1.2. Articles 5.1, 5.2, 5.3, 5.4, 5.5, 5.6, 7.1, 7.2, 7.3, 7.4, 7.5, 7.6, 8.2 and 8.3 of these Terms and Conditions shall not apply in cases where the Buyer intending to purchase goods from the Seller acts, when ordering the goods, within the scope of their business activity (i.e. is not a consumer).

1.3. Provisions deviating from these Terms and Conditions may be agreed in the Purchase Contract. Deviating arrangements in the Purchase Contract shall prevail over the provisions of these Terms and Conditions.

1.4. The provisions of these Terms and Conditions form an integral part of the Purchase Contract. The Purchase Contract and these Terms and Conditions are drawn up in the Czech language. The Purchase Contract may be concluded in the Czech language.

1.5. The Seller may amend or supplement the wording of these Terms and Conditions. This provision shall not affect rights and obligations arising during the validity of the previous wording of the Terms and Conditions.

2. USER ACCOUNT

2.1. Based on the Buyer’s registration made on the Website, the Buyer may access their user interface. From their user interface, the Buyer may order goods (hereinafter referred to as the “User Account”). If the Store Web Interface allows it, the Buyer may also order goods without registration directly through the Store Web Interface.

2.2. When registering on the Website and when ordering goods, the Buyer is obliged to provide all information correctly and truthfully. The Buyer is obliged to update the information stated in the User Account whenever any change occurs. The information provided by the Buyer in the User Account and when ordering goods shall be considered correct by the Seller.

2.3. Access to the User Account is secured by a username and password. The Buyer is obliged to maintain confidentiality regarding the information necessary to access their User Account.

2.4. The Buyer is not entitled to allow third parties to use the User Account.

2.5. The Seller may cancel the User Account, especially if the Buyer has not used their User Account for more than 1 year, or if the Buyer breaches their obligations under the Purchase Contract (including these Terms and Conditions).

2.6. The Buyer acknowledges that the User Account may not be available continuously, especially with regard to necessary maintenance of the Seller’s hardware and software equipment, or necessary maintenance of hardware and software equipment of third parties.

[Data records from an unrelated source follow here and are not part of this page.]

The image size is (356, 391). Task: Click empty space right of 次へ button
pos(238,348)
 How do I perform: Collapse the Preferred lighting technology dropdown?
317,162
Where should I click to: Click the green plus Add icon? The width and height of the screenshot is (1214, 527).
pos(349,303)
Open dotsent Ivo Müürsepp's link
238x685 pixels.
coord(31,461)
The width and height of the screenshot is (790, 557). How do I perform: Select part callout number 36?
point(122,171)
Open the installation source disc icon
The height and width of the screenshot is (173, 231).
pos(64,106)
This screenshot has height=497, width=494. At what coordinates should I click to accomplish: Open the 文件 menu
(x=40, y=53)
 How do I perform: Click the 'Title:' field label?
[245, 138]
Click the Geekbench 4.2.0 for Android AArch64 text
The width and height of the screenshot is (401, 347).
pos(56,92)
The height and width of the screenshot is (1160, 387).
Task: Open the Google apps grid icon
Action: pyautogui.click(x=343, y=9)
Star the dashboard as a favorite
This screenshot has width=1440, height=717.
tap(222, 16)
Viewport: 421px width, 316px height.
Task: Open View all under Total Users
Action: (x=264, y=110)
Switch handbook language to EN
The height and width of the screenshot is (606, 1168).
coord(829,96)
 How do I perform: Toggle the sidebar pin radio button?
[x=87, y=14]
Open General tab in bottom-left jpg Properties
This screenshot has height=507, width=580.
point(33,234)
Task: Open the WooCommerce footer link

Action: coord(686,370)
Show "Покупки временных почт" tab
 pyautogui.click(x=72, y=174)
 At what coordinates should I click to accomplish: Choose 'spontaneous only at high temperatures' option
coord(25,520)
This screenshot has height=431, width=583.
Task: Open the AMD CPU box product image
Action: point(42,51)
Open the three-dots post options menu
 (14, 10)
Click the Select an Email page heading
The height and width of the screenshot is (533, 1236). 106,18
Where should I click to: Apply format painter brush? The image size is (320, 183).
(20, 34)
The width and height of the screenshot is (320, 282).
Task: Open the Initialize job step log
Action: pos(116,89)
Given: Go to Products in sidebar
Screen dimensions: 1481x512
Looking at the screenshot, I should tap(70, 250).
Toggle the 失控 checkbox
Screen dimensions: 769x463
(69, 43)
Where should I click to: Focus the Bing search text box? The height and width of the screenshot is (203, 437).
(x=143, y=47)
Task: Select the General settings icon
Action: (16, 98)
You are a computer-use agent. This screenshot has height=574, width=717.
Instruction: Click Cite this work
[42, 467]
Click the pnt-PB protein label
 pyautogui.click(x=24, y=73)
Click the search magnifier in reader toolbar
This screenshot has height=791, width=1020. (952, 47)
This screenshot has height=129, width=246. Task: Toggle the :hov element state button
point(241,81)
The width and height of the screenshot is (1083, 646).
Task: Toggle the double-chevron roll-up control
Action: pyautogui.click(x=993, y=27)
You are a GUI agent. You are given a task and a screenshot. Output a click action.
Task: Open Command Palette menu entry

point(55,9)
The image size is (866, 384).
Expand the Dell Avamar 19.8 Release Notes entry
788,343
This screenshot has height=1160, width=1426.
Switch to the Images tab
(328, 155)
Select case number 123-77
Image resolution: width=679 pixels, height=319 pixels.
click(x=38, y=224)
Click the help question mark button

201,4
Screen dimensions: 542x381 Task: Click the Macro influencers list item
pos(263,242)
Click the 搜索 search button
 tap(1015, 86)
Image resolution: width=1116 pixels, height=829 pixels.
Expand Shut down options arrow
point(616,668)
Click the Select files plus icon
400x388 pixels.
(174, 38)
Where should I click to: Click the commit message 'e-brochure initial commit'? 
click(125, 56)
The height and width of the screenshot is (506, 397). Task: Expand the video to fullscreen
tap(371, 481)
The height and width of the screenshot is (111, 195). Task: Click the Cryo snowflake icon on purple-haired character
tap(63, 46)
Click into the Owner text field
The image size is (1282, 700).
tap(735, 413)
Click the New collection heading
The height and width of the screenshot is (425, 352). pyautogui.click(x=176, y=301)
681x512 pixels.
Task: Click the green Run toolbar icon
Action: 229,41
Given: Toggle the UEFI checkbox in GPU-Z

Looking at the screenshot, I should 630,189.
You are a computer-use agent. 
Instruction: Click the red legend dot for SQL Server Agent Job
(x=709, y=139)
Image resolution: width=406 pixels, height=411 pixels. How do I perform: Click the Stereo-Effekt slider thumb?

3. CONCLUSION OF THE PURCHASE CONTRACT

3.1. Any presentation of goods placed in the Store Web Interface is of an informative nature and the Seller is not obliged to conclude a Purchase Contract regarding such goods. Section 1732(2) of the Civil Code shall not apply.

3.2. The Store Web Interface contains information about the goods, including the prices of individual goods and the costs of returning the goods if, by their nature, such goods cannot be returned by ordinary postal service. Prices of goods are stated inclusive of value added tax and all related fees. Prices of goods remain valid for as long as they are displayed in the Store Web Interface. This provision does not limit the Seller’s possibility to conclude a Purchase Contract under individually agreed conditions.

3.3. The Store Web Interface also contains information on the costs associated with packaging and delivery of goods. The information on costs associated with packaging and delivery of goods stated in the Store Web Interface applies only in cases where the goods are delivered within the territory of the EU.

3.4. To order goods, the Buyer shall complete the order form in the Store Web Interface. The order form contains in particular information on:

3.4.1. the goods being ordered (the Buyer “places” the ordered goods into the electronic shopping cart of the Store Web Interface),

3.4.2. the method of payment of the purchase price of the goods, information on the requested method of delivery of the ordered goods, and

3.4.3. information on the costs associated with delivery of the goods (hereinafter collectively referred to as the “Order”).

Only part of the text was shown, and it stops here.